Two of the UK’s largest and most important national collections could be housed in a former IKEA store in the West Midlands under sweeping plans drawn up by Coventry City Council.
The Arts Council collection and the British Council collection would move to the new facilities as part of the initiative, creating a “consolidated national base that would be in the heart of Coventry city centre”, said Councilor David Welsh .
“According to plans, Coventry City Council will purchase the former five-storey IKEA store in the city center and convert it to create a multi-purpose collection and cultural facility,” reads a project brief. “The new National Collections Center will contribute to a lasting physical, economic and cultural legacy of Coventry’s year as Britain’s City of Culture, which begins on 15 May 2021 and will last for 12 months.” The board is due to vote on the proposal on Feb. 23.
If the scheme is approved, the Arts Council’s 8,000 strong collection would move from two current collection stores: Kennington Park in south London and Longside on the Yorkshire Sculpture Park estate. The collection, which includes works by artists such as Tracey Emin and Grayson Perry, was founded in 1946 and has been managed since 1986 by the Southbank Center in London. The British Council’s collection, which includes over 8,500 works of 20th and 21st century British art, is based in West London. Both collections are supported by public funds.
A spokeswoman for the Arts Council Collection said that if the plans were approved, the Southbank Center would continue to manage the Arts Council Collection on behalf of Arts Council England. When asked if staff will need to relocate from existing venues, she adds: “We are still in the early stages of discussing potential plans. The Arts Council will be working with the Arts Council Collection on the implications there might be for staff as part of any future planning.

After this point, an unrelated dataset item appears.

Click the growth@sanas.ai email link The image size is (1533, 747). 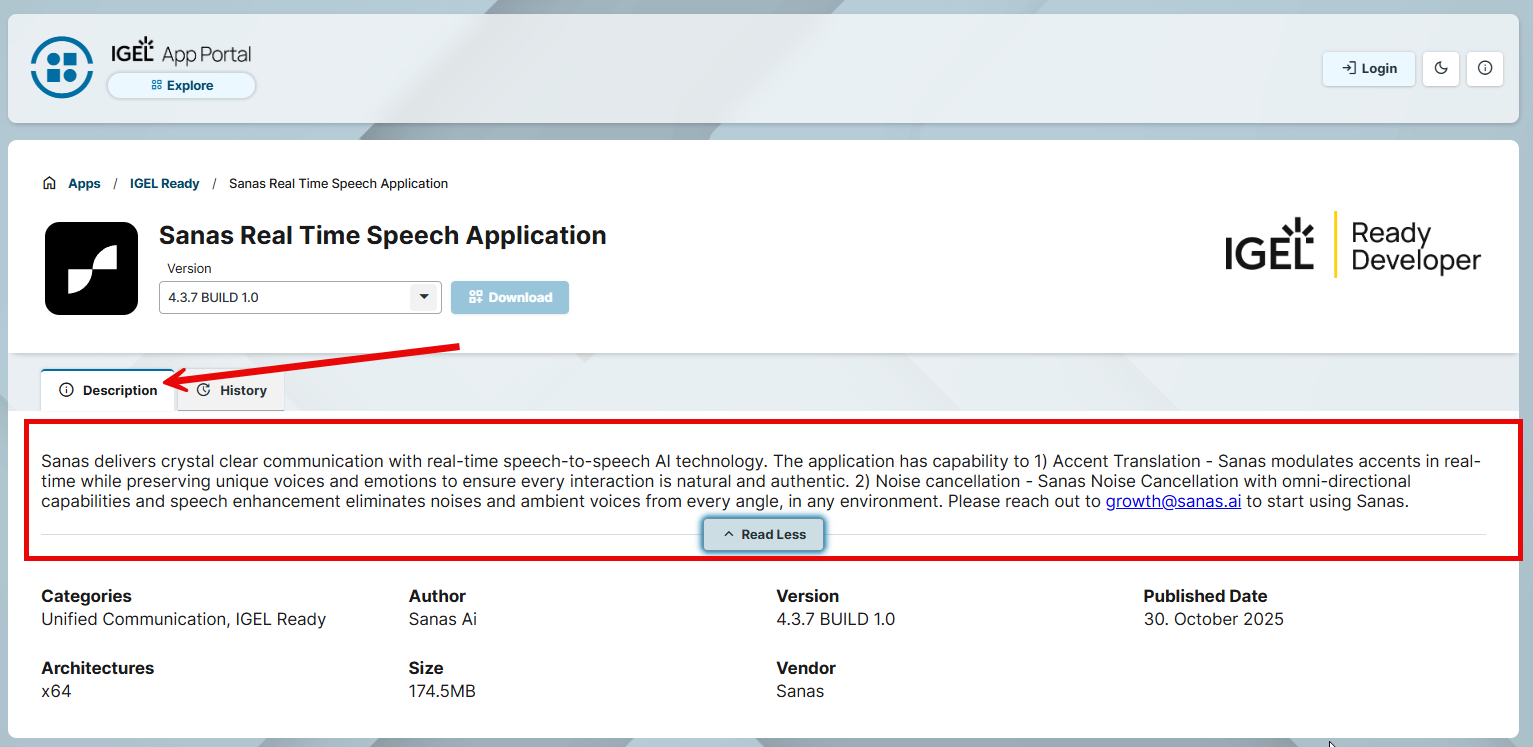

The Canada Council’s collection has reached capacity in its two current collections stores, the project brief states, adding: “The proposed new collections center will maximize the efficiency of collections maintenance and enable the Arts Council to develop and implement new ways to explore audience engagement. with the collection.
The arts journal understands that the British Council has meanwhile sought a long-term solution to its collection management requirements and that the Coventry IKEA building on Croft Road is considered the British Council’s preferred option. “Options for this are however still under consideration and have not yet been formally confirmed,” said a source close to the British Council.
The project brings together several other partners including Culture Coventry Trust and Coventry University. Some of the city’s collections not currently on display at the Herbert Art Gallery and Museum and the Coventry Transport Museum could also be transferred to the proposed centre, which would “improve public access” to Coventry’s collections according to the council. Development costs for the collection center, which are yet to be confirmed, would be recouped through capital grants and rents received from partners involved in the project, according to the council.